• _WHAT YOU ARE ASKED TO DO_:
Whatever pictures the entries hold, omit them, and output exactly the lines from the one containing "Task: Toggle the bottom panel visibility" through the final line.

————————

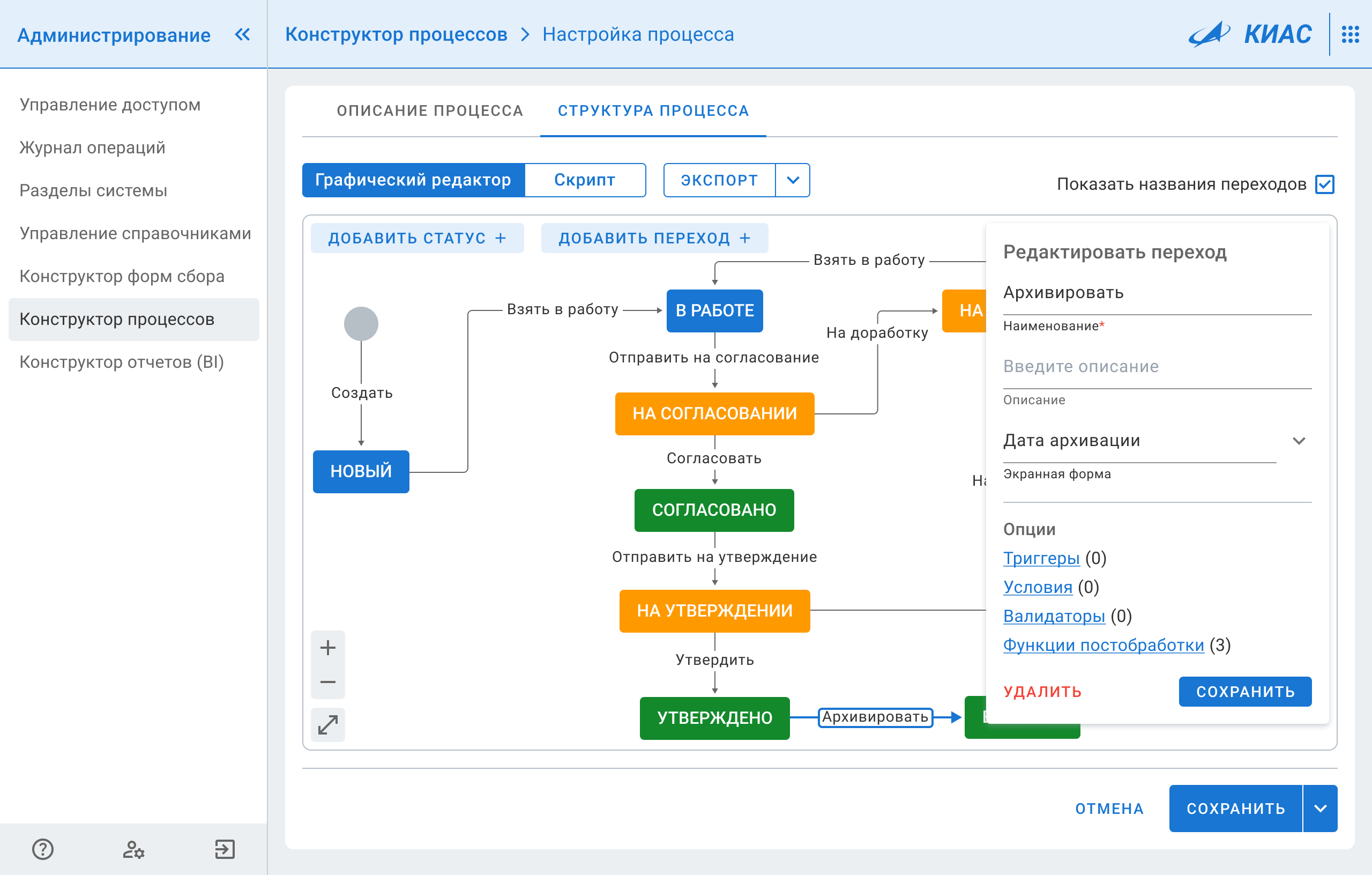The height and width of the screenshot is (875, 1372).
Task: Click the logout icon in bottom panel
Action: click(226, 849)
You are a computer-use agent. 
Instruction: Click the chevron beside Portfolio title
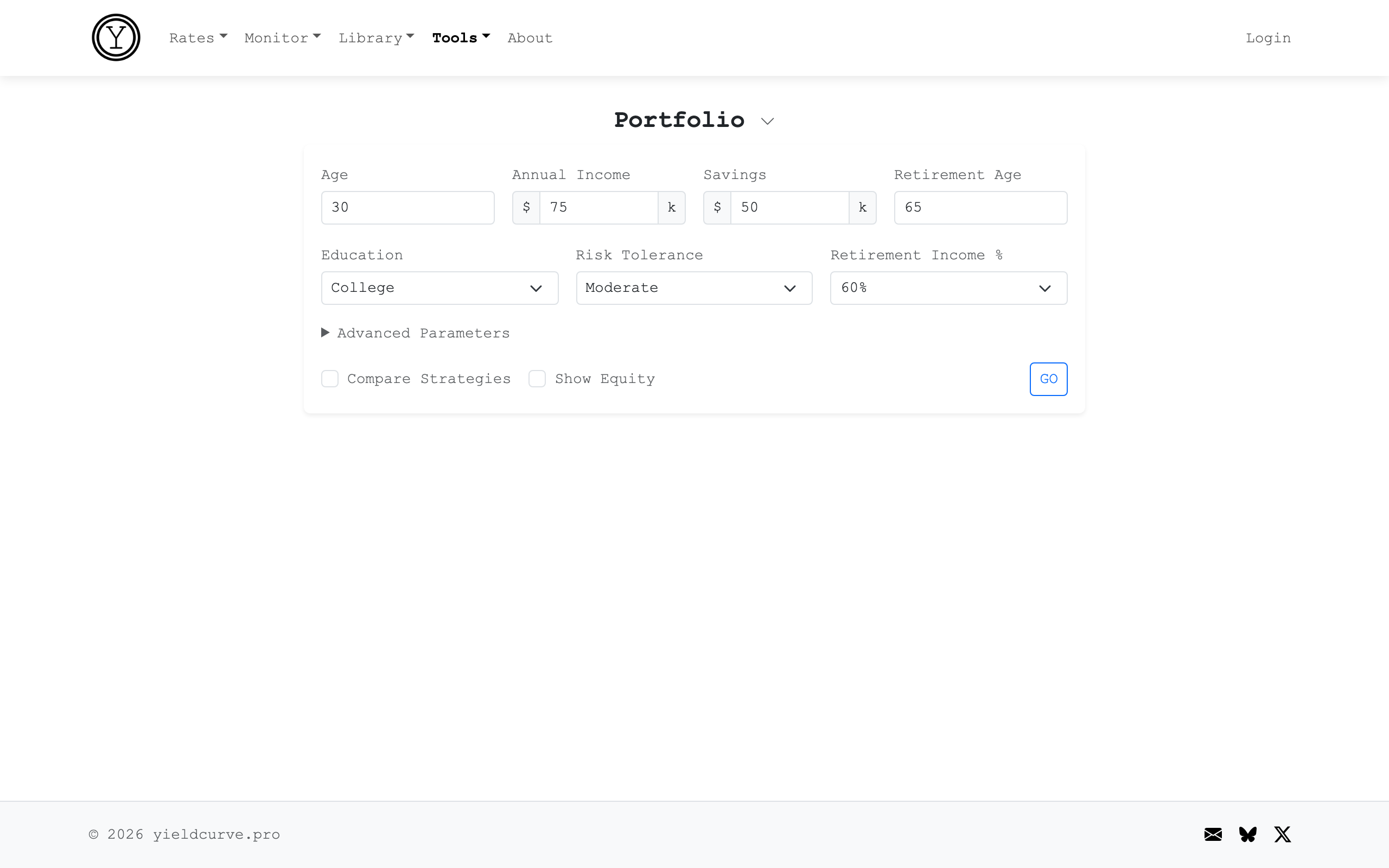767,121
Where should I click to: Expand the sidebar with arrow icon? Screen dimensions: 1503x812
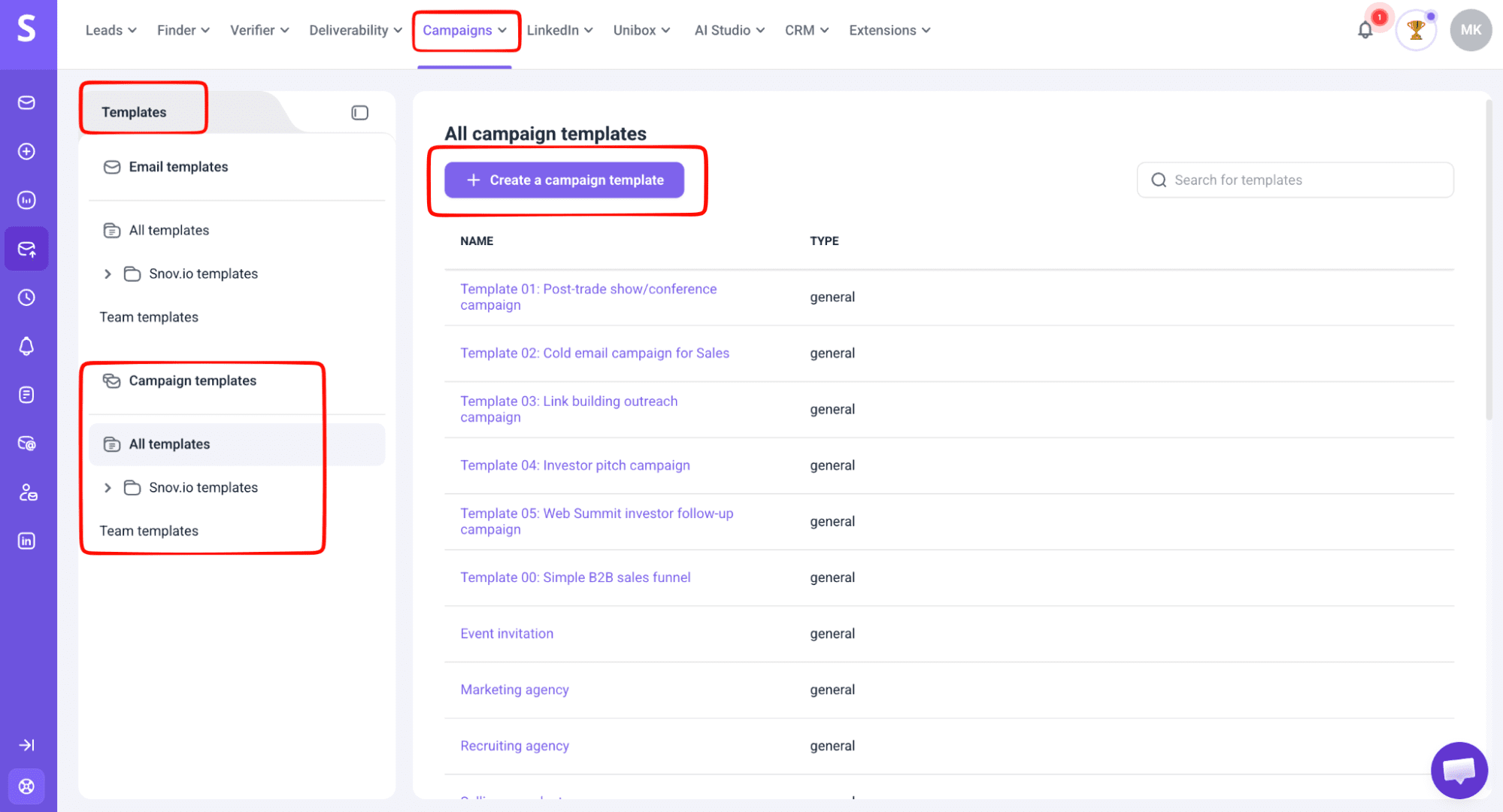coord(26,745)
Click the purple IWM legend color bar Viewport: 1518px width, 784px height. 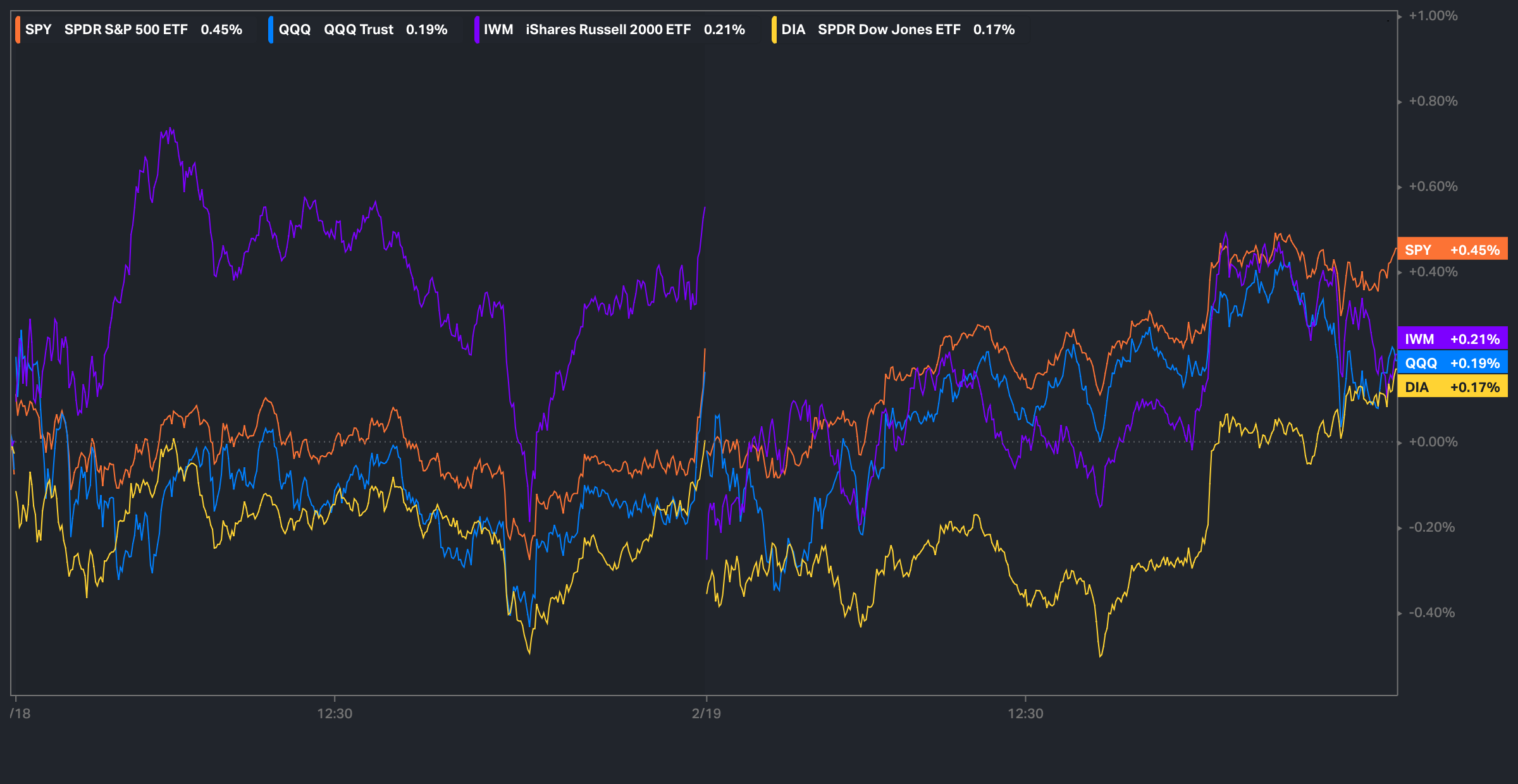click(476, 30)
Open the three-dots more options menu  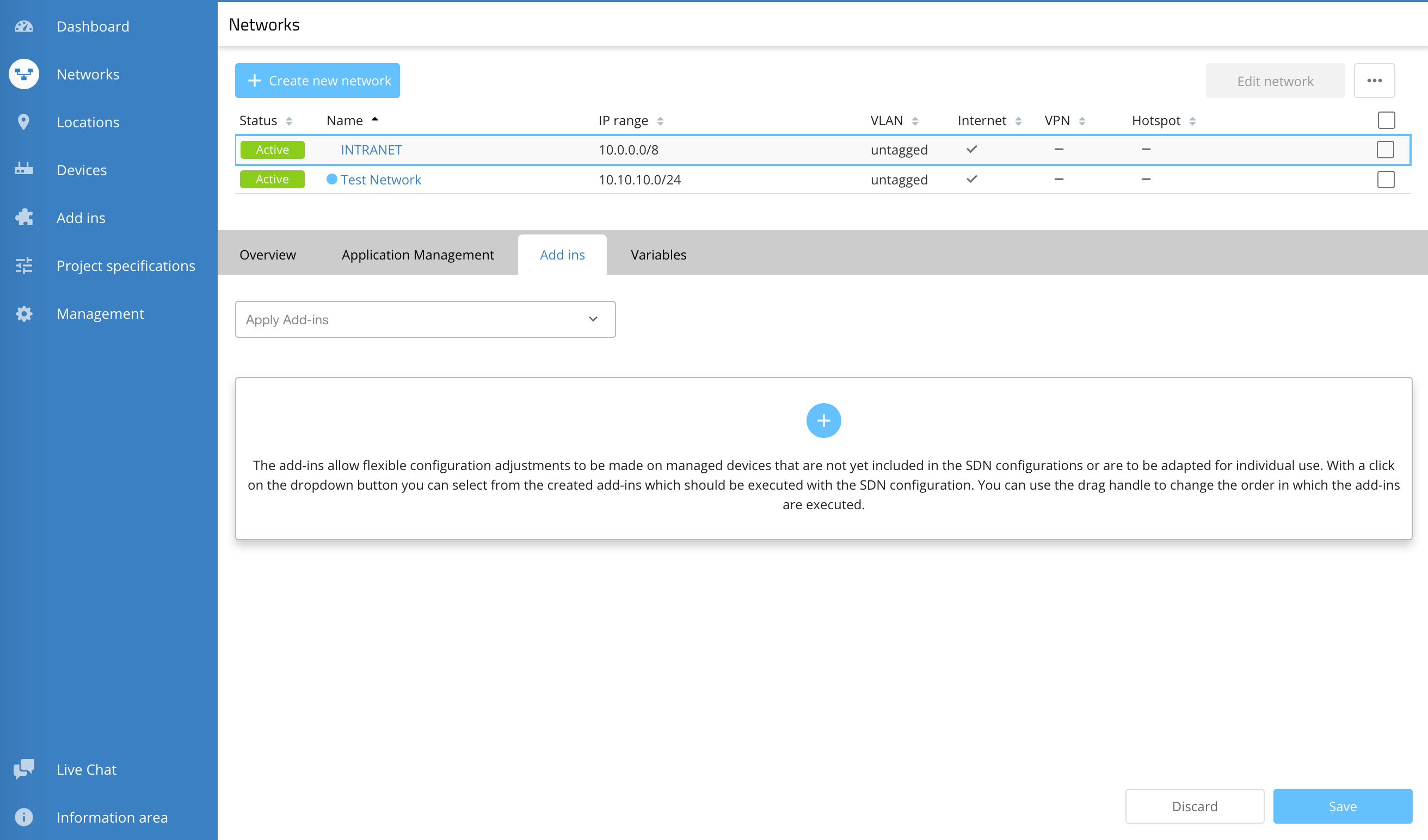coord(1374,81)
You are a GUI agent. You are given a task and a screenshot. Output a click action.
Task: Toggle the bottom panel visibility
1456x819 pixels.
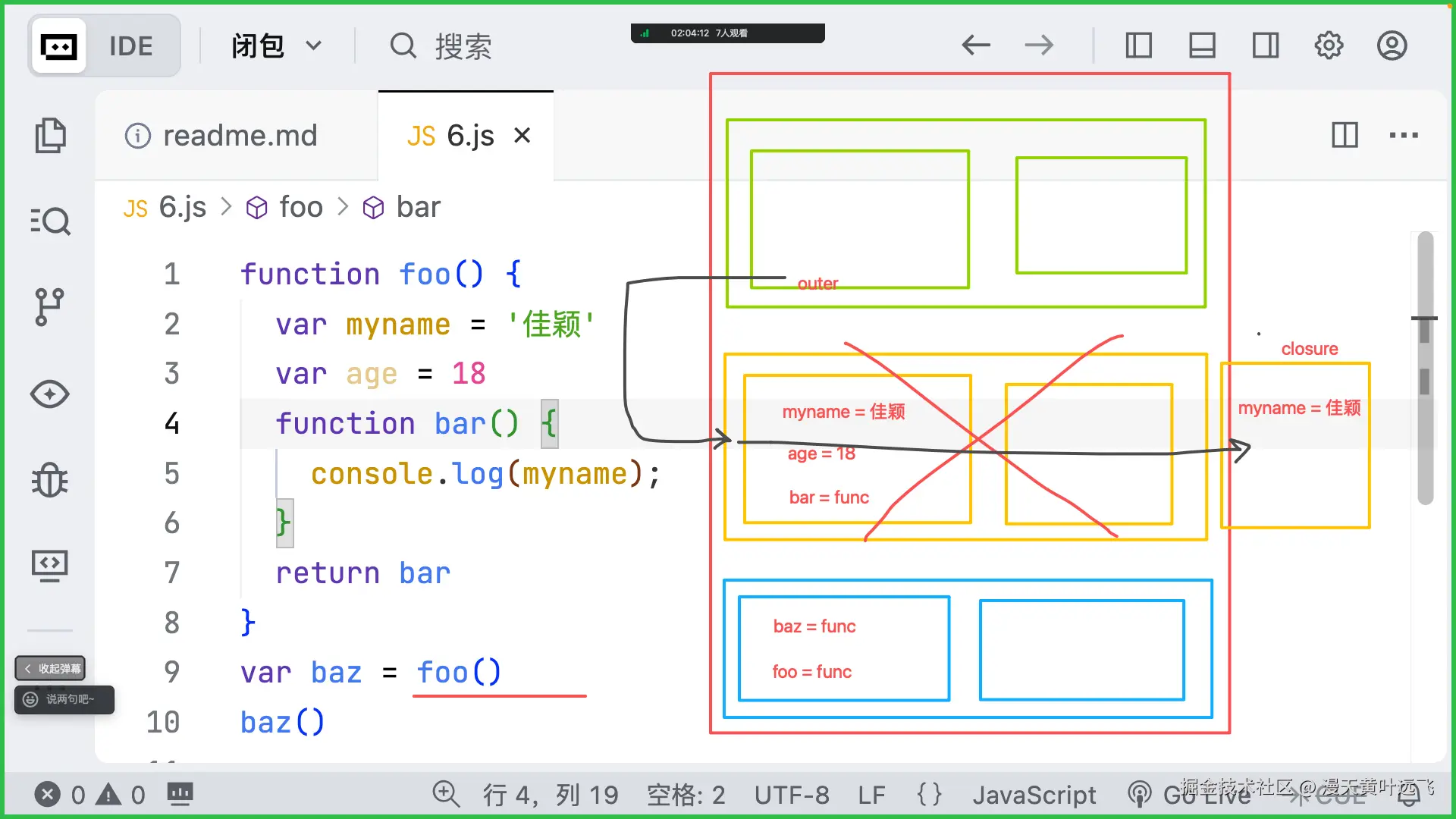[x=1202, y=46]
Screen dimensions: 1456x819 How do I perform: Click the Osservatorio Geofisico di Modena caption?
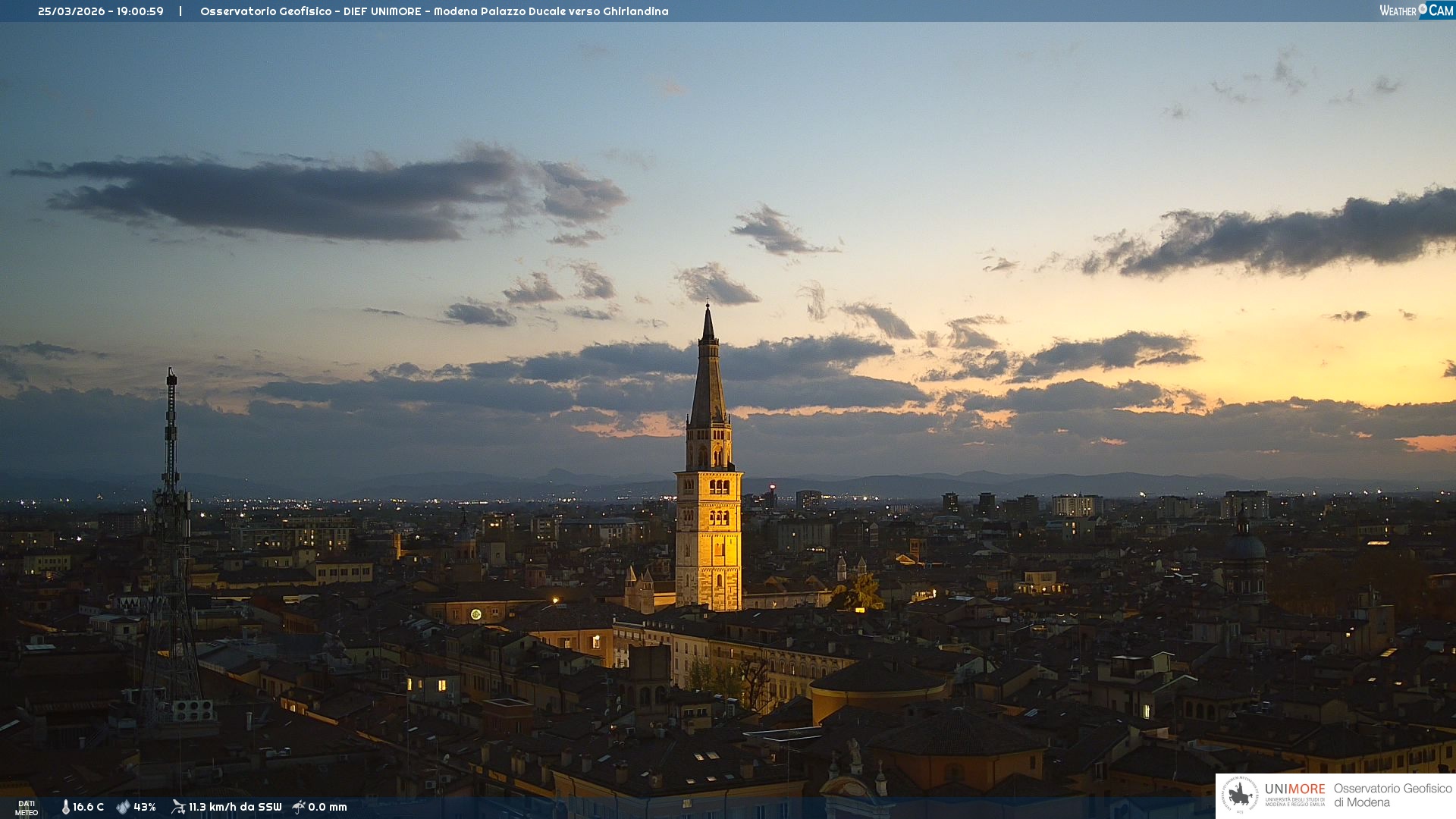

————————

• _RESULT BELOW_:
Task: Toggle the bottom panel visibility
1456x819 pixels.
[x=1202, y=46]
Screen dimensions: 1456x819 How do I perform: Click the Osservatorio Geofisico di Modena caption?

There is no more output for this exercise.